Tool Reviews

TokenX
Brian L. Pytlik Zillig, Center for Digital Research in the Humanities
http://libxml1a.unl.edu/cocoon/tokenx/index.php?file=../xml/base.xml

The proliferation of linguistic tools for analysis has opened new avenues for historians working in the digital realm. Textual analysis is the study of newspaper articles, books, laws, oral histories, and other forms of human communication. Textual analysis digital tools better enable historians to decipher language usage, frequency, and significance in the context of discourse, rhetoric, and ideas. These robust digital tools thereby provide numerous possibilities that can inform historical research and communication strategies that can introduce new thinking into the current historiography. Brian Pytlik Zillig at the Center for Digital Research in the Humanities (CDRH) at the University of Nebraska-Lincoln developed TokenX as a powerful tool for analyzing text. While TokenX continues to undergo revision and further development, tools like this one can help historians integrate textual analysis in their research to analyze connections in language and across several texts.

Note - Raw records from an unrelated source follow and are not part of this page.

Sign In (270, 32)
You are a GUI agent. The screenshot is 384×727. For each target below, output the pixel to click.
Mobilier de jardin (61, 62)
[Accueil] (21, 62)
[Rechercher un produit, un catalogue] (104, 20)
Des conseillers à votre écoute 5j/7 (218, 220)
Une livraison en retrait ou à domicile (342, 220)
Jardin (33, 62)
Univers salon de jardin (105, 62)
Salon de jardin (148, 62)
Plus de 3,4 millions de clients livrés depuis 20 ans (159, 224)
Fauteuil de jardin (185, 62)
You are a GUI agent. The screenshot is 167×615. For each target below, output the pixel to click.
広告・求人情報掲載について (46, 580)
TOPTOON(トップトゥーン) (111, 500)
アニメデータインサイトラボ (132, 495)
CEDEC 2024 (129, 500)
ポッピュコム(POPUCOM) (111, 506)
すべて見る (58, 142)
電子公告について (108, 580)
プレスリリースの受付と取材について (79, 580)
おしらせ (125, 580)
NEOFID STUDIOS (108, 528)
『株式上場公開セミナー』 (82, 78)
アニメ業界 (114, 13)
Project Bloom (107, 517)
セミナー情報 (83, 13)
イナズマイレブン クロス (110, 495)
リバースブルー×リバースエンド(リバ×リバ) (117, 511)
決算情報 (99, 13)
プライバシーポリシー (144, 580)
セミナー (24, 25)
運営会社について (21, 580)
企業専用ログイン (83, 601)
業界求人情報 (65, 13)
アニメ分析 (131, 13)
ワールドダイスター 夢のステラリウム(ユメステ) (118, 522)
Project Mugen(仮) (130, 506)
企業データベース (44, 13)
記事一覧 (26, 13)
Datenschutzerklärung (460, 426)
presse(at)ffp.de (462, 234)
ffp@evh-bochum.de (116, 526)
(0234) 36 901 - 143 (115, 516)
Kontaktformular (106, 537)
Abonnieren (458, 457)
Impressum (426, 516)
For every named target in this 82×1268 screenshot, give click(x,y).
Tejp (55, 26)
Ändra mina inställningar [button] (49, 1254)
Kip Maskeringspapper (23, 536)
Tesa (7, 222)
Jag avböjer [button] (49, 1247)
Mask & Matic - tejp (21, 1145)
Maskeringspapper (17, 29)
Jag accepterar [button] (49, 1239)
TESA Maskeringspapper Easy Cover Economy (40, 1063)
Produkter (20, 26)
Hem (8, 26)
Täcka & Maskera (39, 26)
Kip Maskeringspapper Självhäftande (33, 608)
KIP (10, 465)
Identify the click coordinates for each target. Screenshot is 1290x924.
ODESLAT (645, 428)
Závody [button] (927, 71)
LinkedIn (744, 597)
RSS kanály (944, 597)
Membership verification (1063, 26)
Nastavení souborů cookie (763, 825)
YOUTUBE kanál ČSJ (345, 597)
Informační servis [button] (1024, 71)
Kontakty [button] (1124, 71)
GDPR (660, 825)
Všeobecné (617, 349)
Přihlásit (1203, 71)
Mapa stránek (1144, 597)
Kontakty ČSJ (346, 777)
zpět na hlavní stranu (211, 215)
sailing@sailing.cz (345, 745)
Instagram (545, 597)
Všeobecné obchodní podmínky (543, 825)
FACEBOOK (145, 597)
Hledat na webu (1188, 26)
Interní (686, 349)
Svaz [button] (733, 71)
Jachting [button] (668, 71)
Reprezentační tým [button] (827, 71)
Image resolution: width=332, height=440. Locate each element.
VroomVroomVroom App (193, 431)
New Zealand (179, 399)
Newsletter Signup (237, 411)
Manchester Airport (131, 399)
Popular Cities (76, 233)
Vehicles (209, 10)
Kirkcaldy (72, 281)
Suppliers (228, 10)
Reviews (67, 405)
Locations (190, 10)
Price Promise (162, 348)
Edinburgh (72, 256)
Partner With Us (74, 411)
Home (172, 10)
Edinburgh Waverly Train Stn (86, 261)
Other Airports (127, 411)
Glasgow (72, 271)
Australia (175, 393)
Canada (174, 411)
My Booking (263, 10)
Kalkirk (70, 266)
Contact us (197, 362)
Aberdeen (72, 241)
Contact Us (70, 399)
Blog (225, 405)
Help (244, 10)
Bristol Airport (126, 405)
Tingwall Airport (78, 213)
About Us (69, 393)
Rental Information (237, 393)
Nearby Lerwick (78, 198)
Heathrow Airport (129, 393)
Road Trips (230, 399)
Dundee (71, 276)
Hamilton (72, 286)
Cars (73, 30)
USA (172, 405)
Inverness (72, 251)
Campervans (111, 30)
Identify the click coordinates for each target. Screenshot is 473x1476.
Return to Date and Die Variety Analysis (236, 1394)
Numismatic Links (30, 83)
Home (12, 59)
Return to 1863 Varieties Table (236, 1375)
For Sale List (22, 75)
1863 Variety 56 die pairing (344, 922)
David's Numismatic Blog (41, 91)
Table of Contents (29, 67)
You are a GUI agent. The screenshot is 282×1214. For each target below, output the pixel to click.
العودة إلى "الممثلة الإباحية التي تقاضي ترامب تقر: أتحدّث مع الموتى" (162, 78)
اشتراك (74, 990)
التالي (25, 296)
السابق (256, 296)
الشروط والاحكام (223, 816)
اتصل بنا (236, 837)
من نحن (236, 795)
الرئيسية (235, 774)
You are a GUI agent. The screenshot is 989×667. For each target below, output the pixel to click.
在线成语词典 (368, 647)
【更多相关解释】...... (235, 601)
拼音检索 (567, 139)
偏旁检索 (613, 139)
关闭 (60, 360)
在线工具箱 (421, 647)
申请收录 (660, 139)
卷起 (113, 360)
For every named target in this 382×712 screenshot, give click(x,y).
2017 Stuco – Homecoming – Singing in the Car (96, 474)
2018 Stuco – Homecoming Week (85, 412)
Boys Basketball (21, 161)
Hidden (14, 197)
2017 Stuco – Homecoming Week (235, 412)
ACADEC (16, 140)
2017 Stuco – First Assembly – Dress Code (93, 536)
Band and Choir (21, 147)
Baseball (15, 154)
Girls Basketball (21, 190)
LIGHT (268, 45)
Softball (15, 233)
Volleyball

Accompanying language analysis tools are encoding standards manifest in eXtensible Markup Language (XML), a Text Encoding Initiative (TEI) standard that defines textual elements without compromising the integrity of the original document. Text encoding becomes necessary for making digital representations of original analog materials, a particularly crucial step in digital research for scholars studying eras prior to the proliferation of computers and electronic-born texts. Encoding not only serves to structure sustainable projects but allows for sophisticated analysis of text by a flexible ability to define elements within a document. Furthermore, making texts digital with proper encoding allows more rigorous examination and manipulation of said texts. The more digital texts available for analysis, the better for digital textual analysis tools to articulate and produce visualizations that can create a framework to define, query, and highlight the associations in the record of the past.

TokenX analyzes XML files that can be manually input to the software (assuming the XML document is stored on a server) or built into a digital project, a task accomplished by Pytlik Zillig and CDRH (see, for example, Framing Red Power, William Jennings Bryan and the Railroad, and What Shall be the Character of this Vast Western Territory?). Once a file is "Tokenized," users can generate word clouds, highlight keywords, view keywords in context, create word counts, and a host of other forms of analysis. Newer features currently being integrated into TokenX allow for n-gram analysis and concordance views of text, both of which help deconstruct texts even further by counting phrases containing an n number of words. Word clouds provide a visual depiction of the frequency of words in a document's content. Shown by a variation in font size or color depending on their frequency, the word clouds identify the most crucial words used in a document. Another impressive feature in TokenX's textual analysis rests in being able to view particular words in context. Emphasizing words in their immediate context allows one to visualize that word's usage in several instances within a document. Through such features, researchers and historians can mine the text for information not visible without machine-aid to demonstrate some connective tissue between the text and a historical argument. Textual visualizations allow scholars to glean what a text or corpus of text is narrating about particular themes, people, or events. Certain elements are highlighted and scholars can investigate these texts in numerous ways to determine why particular words or contexts come into focus while others fade in importance. In terms of scholarly communications, the digital presentation provides an accessible way for historians to narrate their argument. TokenX's visualizations provide in-depth insights into word contexts within individual and corpus texts and serve as a method for analyzing the connective tissue within language and across texts in time and place.

Recently, TokenX was integrated into student projects with assistance from Pytlik Zillig. This digital tool has aided the students in crafting original historical arguments by highlighting language and word trends. The students first transcribed each of the historical documents used as their source base. Transcribing textual documents into a digital form also provides the historian a deeper familiarity with the document's content, context, and type of discourse. With a significant corpus of documents made digital users can investigate different keywords and perform the other functions of analysis offered by the tool. Having TokenX integrated into digital projects enable the authors of those projects to make their argument interactive rather than static screen captures of visualizations. The integration of TokenX into digital projects requires you to work through Pytlik Zillig to "Tokenize" the documents and host the material on a server, thus limiting the design capabilities of TokenX. However, the design limitation does not detract from the usefulness of the analysis tool and the value it adds to digital scholarship.

Historians and history instructors will find textual analysis tools, like TokenX, critical for piecing together and visually demonstrating historical analysis to students and colleagues alike.